- IATA: none; ICAO: KJSV; FAA LID: JSV;

Summary
- Airport type: Public
- Owner: City of Sallisaw
- Serves: Sallisaw, Oklahoma
- Elevation AMSL: 527 ft / 161 m
- Coordinates: 35°26′18″N 094°48′10″W﻿ / ﻿35.43833°N 94.80278°W

Map
- JSV Location of airport in OklahomaJSVJSV (the United States)

Runways
| Direction | Length |  | Surface |
| ft | m |
| 17/35 | 4,006 | 1,221 | Asphalt |

Statistics (2011)
- Aircraft operations: 1,800
- Based aircraft: 17
- Source: Federal Aviation Administration

= Sallisaw Municipal Airport =

Sallisaw Municipal Airport is a city-owned, public-use airport located one nautical mile (2 km) southwest of the central business district of Sallisaw, a city in Sequoyah County, Oklahoma, United States. It is included in the National Plan of Integrated Airport Systems for 2011–2015, which categorized it as a general aviation facility.

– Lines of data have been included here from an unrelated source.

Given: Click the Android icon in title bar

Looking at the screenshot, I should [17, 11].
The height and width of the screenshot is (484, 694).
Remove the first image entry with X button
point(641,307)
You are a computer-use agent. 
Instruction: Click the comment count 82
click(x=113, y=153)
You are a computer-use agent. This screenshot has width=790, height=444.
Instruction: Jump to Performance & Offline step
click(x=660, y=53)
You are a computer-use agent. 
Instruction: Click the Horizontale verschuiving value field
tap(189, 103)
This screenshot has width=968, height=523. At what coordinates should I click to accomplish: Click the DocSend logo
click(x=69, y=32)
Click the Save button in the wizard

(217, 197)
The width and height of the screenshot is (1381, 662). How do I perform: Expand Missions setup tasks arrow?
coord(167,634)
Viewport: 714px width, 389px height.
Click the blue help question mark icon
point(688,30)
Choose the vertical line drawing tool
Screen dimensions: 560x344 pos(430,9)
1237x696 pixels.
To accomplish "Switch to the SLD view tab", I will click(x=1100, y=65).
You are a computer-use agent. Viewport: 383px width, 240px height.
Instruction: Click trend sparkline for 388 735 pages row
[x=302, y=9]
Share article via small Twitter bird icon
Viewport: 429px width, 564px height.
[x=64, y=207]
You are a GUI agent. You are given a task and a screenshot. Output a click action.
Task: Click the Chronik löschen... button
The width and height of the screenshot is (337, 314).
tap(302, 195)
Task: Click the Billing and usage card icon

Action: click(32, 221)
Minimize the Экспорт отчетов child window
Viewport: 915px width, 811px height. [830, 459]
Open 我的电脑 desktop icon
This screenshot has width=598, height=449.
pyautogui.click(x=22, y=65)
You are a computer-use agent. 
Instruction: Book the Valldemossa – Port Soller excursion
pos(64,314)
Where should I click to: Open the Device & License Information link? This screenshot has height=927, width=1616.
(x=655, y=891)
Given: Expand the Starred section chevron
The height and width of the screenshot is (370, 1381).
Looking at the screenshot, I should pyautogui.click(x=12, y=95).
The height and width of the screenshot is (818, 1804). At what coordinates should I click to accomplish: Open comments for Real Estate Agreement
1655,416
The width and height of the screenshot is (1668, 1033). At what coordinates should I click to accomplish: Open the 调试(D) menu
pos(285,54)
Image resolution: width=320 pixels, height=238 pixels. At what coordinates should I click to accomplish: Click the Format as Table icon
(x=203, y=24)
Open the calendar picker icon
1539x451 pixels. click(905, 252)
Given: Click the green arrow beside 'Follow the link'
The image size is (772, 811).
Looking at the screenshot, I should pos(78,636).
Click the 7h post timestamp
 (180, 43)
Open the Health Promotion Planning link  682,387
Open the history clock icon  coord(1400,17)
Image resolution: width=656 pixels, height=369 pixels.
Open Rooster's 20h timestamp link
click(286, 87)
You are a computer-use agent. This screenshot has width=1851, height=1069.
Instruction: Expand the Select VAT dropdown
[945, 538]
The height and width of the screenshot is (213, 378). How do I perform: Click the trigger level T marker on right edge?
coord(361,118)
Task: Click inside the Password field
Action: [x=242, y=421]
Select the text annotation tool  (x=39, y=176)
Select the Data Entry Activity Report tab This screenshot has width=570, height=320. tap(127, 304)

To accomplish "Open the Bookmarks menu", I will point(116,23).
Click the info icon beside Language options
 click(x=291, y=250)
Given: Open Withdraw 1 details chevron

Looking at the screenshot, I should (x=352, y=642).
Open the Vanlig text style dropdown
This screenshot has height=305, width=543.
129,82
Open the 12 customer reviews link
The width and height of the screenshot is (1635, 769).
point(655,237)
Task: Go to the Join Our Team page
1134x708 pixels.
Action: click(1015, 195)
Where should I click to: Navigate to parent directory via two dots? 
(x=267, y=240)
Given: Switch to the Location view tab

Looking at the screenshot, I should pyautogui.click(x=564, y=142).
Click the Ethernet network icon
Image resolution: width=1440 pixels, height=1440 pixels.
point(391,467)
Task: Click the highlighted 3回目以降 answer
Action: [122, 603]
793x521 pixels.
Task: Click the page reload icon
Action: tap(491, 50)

Although most U.S. airports use the same three-letter location identifier for the FAA and IATA, this airport is assigned JSV by the FAA, but has no designation from the IATA.

== Facilities and aircraft ==
Sallisaw Municipal Airport covers an area of 171 acres (69 ha) at an elevation of 527 feet (161 m) above mean sea level. It has one runway designated 17/35 with an asphalt surface measuring 4,006 by 75 feet (1,221 x 23 m).

For the 12-month period ending September 21, 2011, the airport had 1,800 aircraft operations, an average of 150 per month: 94% general aviation and 6% military. At that time there were 17 aircraft based at this airport: 82% single-engine and 18% multi-engine.